## [Listed records]

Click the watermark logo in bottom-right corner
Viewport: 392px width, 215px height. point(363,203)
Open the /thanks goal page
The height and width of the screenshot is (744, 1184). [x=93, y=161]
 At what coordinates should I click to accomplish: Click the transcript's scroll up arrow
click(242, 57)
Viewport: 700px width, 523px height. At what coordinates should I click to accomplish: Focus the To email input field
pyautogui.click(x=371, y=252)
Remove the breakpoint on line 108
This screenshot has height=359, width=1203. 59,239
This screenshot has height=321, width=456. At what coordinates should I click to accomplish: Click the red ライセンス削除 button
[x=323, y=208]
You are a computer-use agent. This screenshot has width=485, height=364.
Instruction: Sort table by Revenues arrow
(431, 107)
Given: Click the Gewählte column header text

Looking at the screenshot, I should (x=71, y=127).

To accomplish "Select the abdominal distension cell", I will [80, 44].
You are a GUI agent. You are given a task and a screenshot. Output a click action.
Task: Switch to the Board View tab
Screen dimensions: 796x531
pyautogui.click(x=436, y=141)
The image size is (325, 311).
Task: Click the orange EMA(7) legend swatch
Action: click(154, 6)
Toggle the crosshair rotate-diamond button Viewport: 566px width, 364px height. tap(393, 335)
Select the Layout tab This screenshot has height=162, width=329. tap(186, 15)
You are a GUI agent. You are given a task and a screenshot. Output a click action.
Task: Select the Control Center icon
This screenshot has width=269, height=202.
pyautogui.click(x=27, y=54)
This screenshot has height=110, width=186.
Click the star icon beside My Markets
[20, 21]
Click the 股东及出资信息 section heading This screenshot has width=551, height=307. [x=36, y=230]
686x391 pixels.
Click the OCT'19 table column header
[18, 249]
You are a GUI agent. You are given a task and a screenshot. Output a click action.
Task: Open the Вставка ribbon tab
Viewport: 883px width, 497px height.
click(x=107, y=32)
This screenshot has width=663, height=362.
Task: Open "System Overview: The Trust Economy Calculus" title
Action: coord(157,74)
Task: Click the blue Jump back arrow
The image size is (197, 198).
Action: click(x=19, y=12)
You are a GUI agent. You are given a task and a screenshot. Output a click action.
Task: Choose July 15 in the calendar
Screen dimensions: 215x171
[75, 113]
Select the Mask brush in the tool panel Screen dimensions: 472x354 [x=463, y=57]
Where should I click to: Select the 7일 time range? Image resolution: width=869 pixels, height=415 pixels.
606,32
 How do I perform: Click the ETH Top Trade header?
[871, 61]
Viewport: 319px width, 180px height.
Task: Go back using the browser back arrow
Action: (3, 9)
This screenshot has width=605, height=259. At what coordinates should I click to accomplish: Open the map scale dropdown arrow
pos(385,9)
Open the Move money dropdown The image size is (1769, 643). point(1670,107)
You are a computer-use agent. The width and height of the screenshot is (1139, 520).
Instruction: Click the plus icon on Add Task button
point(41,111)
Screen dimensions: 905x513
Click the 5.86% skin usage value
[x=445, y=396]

## [Work to complete]
Show every line of the listing that includes the word "computer".

## [Written response]
You are a computer-use agent. This screenshot has width=485, height=364.
You are a computer-use agent. The width and height of the screenshot is (1139, 520).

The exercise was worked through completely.